(Stored items)
____________________
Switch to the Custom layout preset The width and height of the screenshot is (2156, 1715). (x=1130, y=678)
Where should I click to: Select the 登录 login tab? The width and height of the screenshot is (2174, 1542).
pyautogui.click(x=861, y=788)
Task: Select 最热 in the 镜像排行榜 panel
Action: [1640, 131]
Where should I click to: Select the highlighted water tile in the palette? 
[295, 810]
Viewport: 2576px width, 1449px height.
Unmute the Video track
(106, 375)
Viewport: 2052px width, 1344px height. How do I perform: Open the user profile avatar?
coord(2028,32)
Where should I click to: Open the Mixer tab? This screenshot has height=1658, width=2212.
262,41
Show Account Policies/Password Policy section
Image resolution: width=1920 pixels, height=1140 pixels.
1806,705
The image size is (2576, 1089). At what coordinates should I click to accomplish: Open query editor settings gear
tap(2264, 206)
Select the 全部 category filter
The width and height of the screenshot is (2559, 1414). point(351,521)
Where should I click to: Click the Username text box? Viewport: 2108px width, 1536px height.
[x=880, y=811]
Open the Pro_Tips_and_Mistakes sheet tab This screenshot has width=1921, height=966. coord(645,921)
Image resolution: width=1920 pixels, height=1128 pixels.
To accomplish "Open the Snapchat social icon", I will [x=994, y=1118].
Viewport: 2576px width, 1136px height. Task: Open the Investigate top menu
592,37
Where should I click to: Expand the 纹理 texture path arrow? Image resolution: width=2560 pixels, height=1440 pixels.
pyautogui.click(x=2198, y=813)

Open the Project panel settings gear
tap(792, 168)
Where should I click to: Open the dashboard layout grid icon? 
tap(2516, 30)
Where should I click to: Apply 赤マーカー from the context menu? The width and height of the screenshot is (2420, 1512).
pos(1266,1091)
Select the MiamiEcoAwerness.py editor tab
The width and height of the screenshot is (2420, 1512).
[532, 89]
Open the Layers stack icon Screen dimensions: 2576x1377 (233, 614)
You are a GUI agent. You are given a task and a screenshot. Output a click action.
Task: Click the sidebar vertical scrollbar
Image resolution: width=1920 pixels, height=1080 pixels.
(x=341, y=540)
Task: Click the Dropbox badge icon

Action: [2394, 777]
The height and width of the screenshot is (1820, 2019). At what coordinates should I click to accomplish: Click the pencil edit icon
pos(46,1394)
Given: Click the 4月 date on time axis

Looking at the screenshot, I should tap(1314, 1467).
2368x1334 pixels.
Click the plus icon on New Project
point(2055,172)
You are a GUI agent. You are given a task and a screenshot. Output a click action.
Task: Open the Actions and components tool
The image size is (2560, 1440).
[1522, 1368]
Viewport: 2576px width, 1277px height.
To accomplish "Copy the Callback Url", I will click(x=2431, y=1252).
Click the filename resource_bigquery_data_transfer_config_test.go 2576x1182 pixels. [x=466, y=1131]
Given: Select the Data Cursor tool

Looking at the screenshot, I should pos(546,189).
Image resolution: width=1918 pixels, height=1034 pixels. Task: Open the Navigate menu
____________________
This exercise calls for repeating every line of the data exactly.

Switch to the Custom layout preset The width and height of the screenshot is (2156, 1715). (x=1130, y=678)
Where should I click to: Select the 登录 login tab? The width and height of the screenshot is (2174, 1542).
pyautogui.click(x=861, y=788)
Task: Select 最热 in the 镜像排行榜 panel
Action: [1640, 131]
Where should I click to: Select the highlighted water tile in the palette? 
[295, 810]
Viewport: 2576px width, 1449px height.
Unmute the Video track
(106, 375)
Viewport: 2052px width, 1344px height. How do I perform: Open the user profile avatar?
coord(2028,32)
Where should I click to: Open the Mixer tab? This screenshot has height=1658, width=2212.
262,41
Show Account Policies/Password Policy section
Image resolution: width=1920 pixels, height=1140 pixels.
1806,705
The image size is (2576, 1089). At what coordinates should I click to accomplish: Open query editor settings gear
tap(2264, 206)
Select the 全部 category filter
The width and height of the screenshot is (2559, 1414). point(351,521)
Where should I click to: Click the Username text box? Viewport: 2108px width, 1536px height.
[x=880, y=811]
Open the Pro_Tips_and_Mistakes sheet tab This screenshot has width=1921, height=966. coord(645,921)
Image resolution: width=1920 pixels, height=1128 pixels.
To accomplish "Open the Snapchat social icon", I will [x=994, y=1118].
Viewport: 2576px width, 1136px height. Task: Open the Investigate top menu
592,37
Where should I click to: Expand the 纹理 texture path arrow? Image resolution: width=2560 pixels, height=1440 pixels.
pyautogui.click(x=2198, y=813)

Open the Project panel settings gear
tap(792, 168)
Where should I click to: Open the dashboard layout grid icon? 
tap(2516, 30)
Where should I click to: Apply 赤マーカー from the context menu? The width and height of the screenshot is (2420, 1512).
pos(1266,1091)
Select the MiamiEcoAwerness.py editor tab
The width and height of the screenshot is (2420, 1512).
[532, 89]
Open the Layers stack icon Screen dimensions: 2576x1377 (233, 614)
You are a GUI agent. You are given a task and a screenshot. Output a click action.
Task: Click the sidebar vertical scrollbar
Image resolution: width=1920 pixels, height=1080 pixels.
(x=341, y=540)
Task: Click the Dropbox badge icon

Action: [2394, 777]
The height and width of the screenshot is (1820, 2019). At what coordinates should I click to accomplish: Click the pencil edit icon
pos(46,1394)
Given: Click the 4月 date on time axis

Looking at the screenshot, I should tap(1314, 1467).
2368x1334 pixels.
Click the plus icon on New Project
point(2055,172)
You are a GUI agent. You are given a task and a screenshot. Output a click action.
Task: Open the Actions and components tool
The image size is (2560, 1440).
[1522, 1368]
Viewport: 2576px width, 1277px height.
To accomplish "Copy the Callback Url", I will click(x=2431, y=1252).
Click the filename resource_bigquery_data_transfer_config_test.go 2576x1182 pixels. [x=466, y=1131]
Given: Select the Data Cursor tool

Looking at the screenshot, I should pos(546,189).
Image resolution: width=1918 pixels, height=1034 pixels. Task: Open the Navigate menu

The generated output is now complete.